The shape and color of each unique block change to represent the fluctuation in particular kinds of risks, like those from natural disasters or severe storms, for businesses that need insurance. The exterior of the blocks are color-coded based on these types of risk. As the blocks move, influenced by new data points, they reveal different colors on their interior. Each mark is like a visualization of all the risk factors–like the chance of flooding or fires–that make up an individual company’s overall risk. While Cytora’s clients are insurance companies themselves, the blocks are meant to help potential clients understand how Cytora’s software can give them a more accurate assessment of a business’s risk so the insurance companies can price their coverage accordingly. “The patterns and colors within the blocks represent Cytora’s ability to differentiate risk to the sharpest degree as a function of the massive amount of data we ingest,” writes the company’s cofounder and CEO Richard Hartley on the Cytora website.

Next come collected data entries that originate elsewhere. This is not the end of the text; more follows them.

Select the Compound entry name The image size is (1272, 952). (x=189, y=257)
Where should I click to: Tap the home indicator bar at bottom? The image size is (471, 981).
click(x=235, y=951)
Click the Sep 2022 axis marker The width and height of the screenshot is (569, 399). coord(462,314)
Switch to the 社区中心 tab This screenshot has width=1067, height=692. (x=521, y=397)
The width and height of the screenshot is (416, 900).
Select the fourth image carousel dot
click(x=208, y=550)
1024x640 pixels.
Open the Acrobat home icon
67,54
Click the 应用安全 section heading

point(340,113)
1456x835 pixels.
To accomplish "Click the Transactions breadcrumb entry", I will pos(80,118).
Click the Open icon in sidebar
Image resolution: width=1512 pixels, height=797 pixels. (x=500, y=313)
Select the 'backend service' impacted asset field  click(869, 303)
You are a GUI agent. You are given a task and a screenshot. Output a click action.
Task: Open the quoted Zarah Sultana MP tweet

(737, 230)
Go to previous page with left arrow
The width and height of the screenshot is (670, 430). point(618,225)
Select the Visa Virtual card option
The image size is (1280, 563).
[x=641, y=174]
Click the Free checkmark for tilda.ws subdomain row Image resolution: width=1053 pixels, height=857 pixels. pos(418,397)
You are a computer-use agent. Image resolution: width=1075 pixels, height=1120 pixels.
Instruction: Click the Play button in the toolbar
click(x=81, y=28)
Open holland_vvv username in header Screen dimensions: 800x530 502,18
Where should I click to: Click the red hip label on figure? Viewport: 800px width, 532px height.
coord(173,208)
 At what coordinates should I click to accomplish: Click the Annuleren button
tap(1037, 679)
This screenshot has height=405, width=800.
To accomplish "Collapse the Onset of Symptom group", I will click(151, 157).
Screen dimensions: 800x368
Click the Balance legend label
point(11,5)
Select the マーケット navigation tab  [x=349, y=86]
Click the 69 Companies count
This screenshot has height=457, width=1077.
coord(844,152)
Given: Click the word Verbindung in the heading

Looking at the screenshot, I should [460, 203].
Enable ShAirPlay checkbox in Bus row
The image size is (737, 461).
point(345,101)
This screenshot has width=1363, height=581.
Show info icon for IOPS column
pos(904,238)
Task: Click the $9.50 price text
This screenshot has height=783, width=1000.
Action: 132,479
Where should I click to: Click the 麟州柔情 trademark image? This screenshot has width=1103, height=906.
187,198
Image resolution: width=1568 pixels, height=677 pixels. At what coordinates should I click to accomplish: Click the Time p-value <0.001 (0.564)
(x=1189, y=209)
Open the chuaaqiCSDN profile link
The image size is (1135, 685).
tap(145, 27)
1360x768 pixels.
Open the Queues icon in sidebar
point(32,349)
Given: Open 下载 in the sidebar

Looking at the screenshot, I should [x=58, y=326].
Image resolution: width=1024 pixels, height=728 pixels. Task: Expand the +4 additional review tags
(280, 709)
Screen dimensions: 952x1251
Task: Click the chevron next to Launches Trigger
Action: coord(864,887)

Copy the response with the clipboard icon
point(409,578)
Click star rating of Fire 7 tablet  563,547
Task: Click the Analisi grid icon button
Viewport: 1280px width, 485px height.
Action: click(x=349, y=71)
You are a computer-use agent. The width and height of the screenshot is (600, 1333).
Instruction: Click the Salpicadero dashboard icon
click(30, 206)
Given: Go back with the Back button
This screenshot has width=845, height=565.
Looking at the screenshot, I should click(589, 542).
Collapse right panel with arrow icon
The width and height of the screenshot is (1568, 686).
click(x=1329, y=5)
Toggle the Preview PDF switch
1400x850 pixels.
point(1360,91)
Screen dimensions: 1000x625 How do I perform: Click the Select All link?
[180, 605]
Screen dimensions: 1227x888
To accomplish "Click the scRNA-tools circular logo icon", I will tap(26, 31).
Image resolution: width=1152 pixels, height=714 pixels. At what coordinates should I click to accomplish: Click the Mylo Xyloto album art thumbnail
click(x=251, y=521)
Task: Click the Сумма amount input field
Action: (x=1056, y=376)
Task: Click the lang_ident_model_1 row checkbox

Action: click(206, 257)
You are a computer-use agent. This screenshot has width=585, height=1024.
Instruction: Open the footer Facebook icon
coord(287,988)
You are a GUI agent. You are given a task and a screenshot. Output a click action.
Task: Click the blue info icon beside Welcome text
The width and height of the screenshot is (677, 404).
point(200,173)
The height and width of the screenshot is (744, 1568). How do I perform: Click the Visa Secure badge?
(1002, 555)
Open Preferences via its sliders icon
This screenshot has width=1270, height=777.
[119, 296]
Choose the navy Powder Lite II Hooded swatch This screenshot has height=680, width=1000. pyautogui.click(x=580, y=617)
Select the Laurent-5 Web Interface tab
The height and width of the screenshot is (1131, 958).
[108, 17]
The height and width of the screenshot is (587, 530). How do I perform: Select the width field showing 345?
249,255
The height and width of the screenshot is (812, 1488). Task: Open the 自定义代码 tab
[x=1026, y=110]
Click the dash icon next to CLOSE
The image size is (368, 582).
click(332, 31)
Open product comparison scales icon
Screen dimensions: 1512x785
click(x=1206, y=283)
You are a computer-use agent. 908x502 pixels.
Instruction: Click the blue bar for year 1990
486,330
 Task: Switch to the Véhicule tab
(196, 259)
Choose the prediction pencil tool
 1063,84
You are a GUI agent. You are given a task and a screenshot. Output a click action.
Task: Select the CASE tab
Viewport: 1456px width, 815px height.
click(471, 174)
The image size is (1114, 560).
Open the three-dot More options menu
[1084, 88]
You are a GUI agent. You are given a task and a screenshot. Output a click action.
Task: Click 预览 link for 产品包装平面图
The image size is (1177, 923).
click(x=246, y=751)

At its most ambitious, the identity could act almost like a mini data visualization, becoming part of Cytora’s Risk Engine to give insurers a graphical emblem for every company that Cytora’s tech has assessed. But as the company is still a new startup, that level of personalization is off the table for now.
Writing on the company website, Hartley says that he hopes the branding will help bring the startup into the next stage of its growth. Pentagram’s branding is meant to do just that: give Cytora sophistication and distinction while helping to elucidate what, exactly, its AI does.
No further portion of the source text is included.